# Lavoro richiesto:
Per favore, individua nel materiale qui sotto ogni riga che contiene la parola "screenshot" e ricopiala. Tieni conto di maiuscole e minuscole.

Materiale salvato
______________________________
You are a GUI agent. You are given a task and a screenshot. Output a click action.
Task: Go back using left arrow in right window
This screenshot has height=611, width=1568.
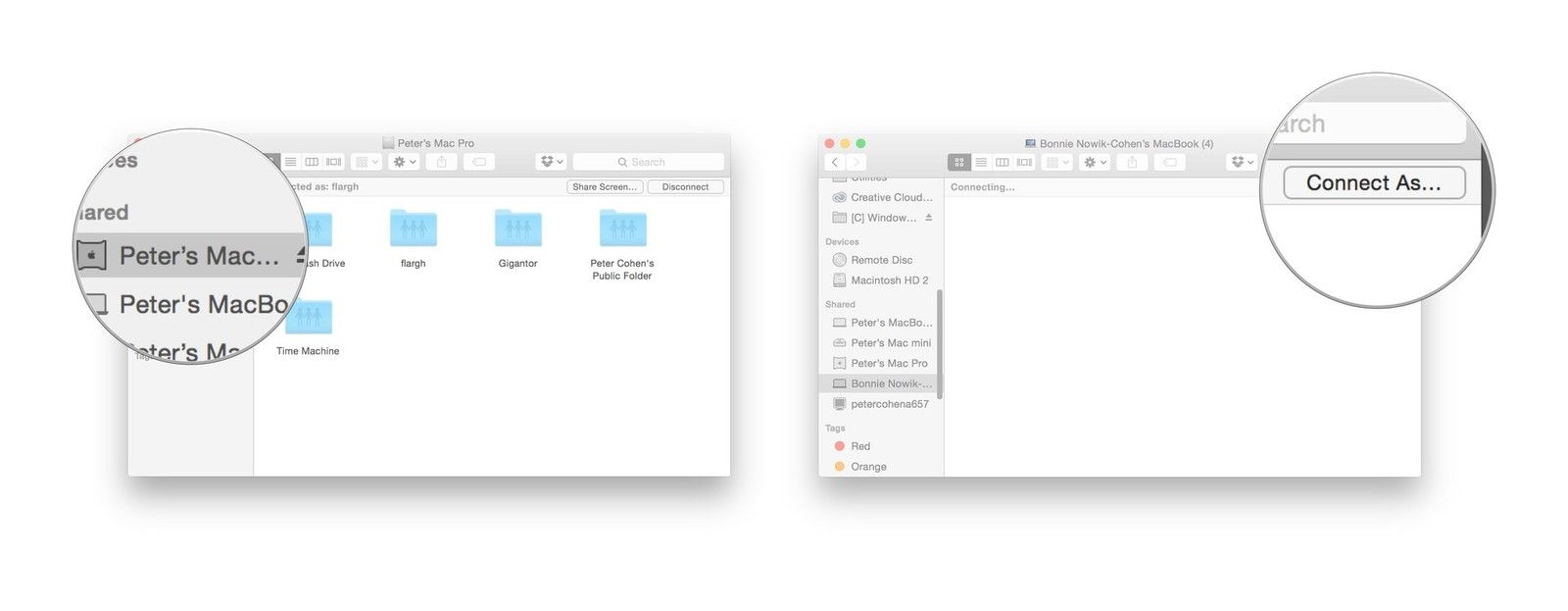pyautogui.click(x=835, y=163)
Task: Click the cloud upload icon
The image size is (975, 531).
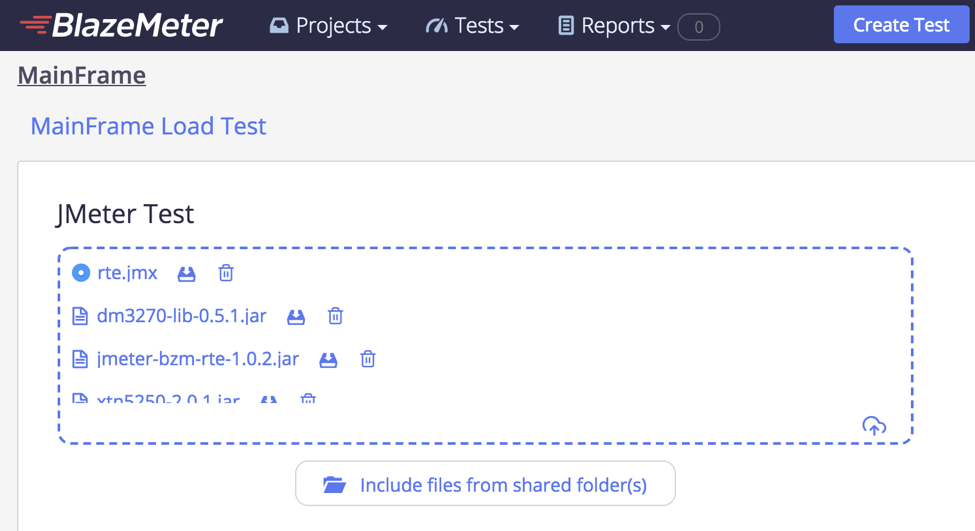Action: coord(874,426)
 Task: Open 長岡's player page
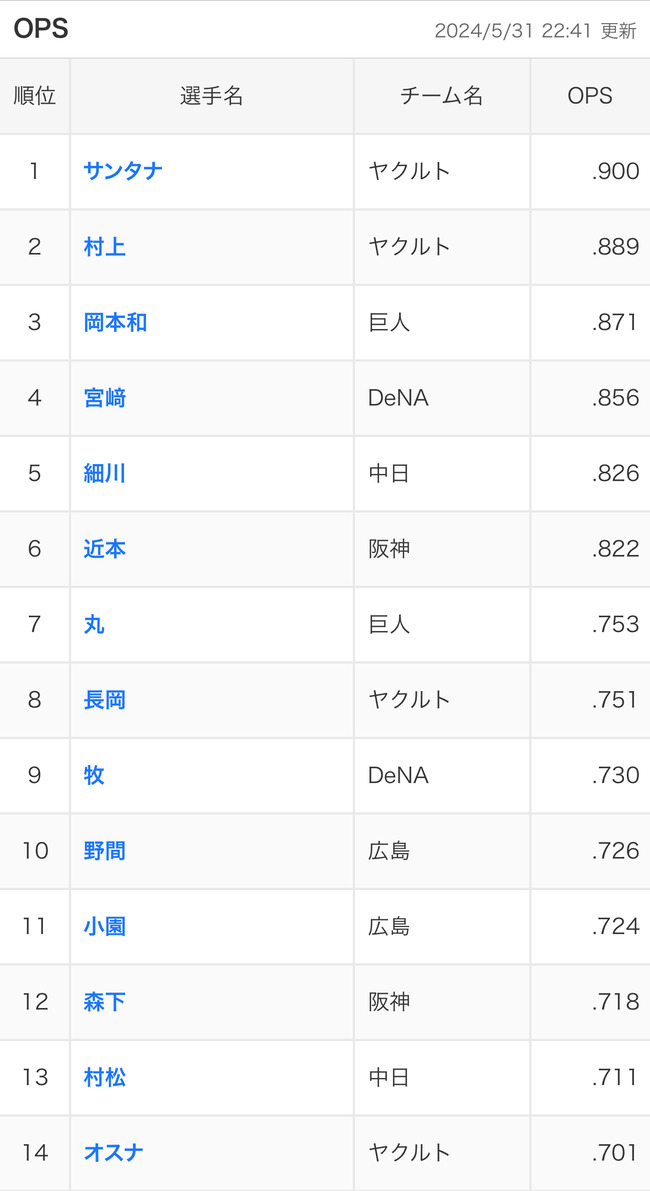point(105,700)
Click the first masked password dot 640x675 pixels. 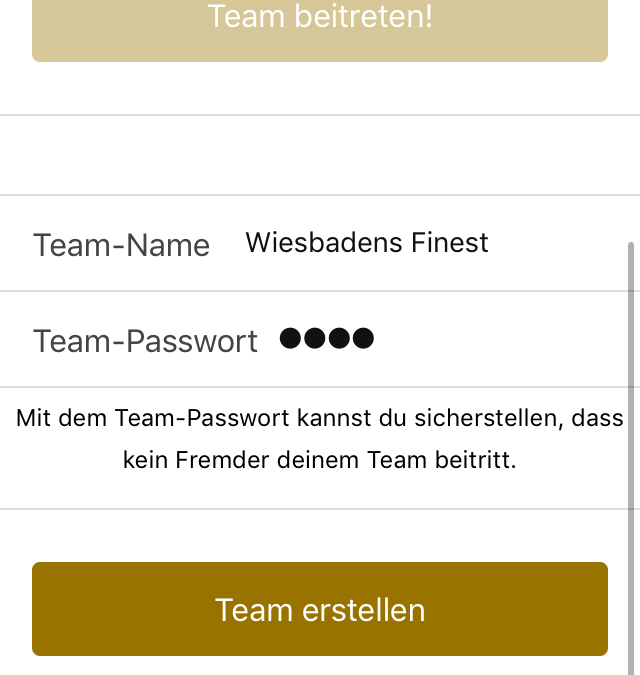tap(290, 338)
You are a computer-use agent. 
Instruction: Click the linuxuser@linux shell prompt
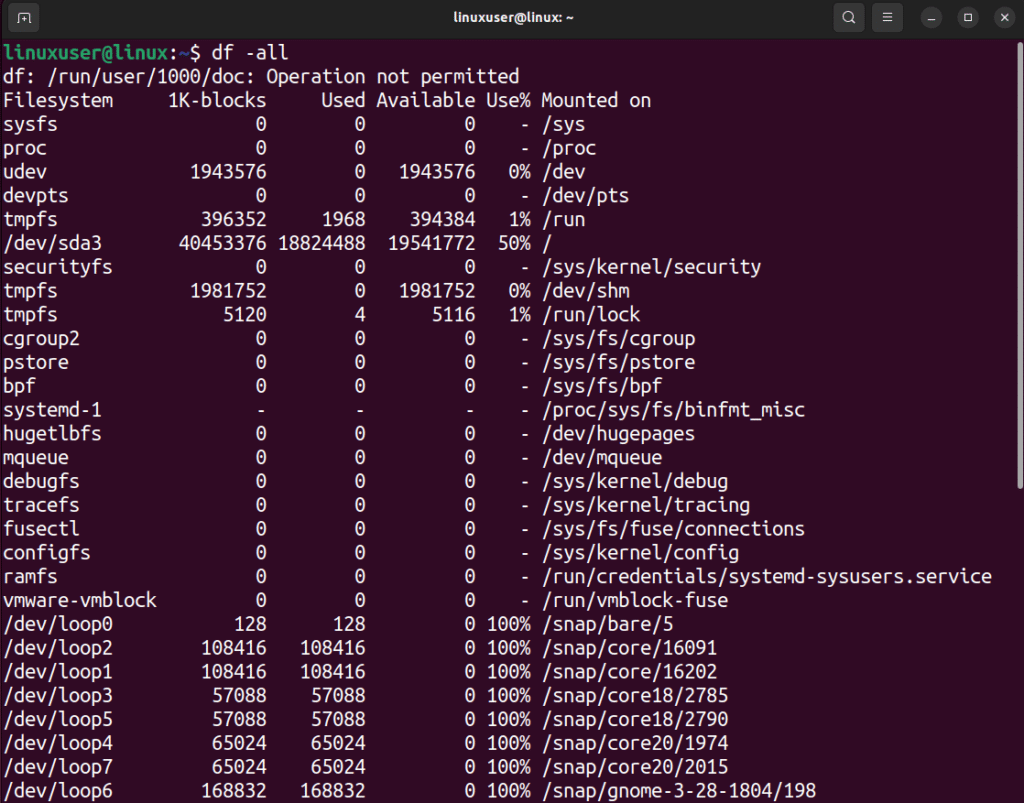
______________________________
# Esito del compito:
You are a GUI agent. You are given a task and a screenshot. Output a click action.
This screenshot has height=611, width=1568.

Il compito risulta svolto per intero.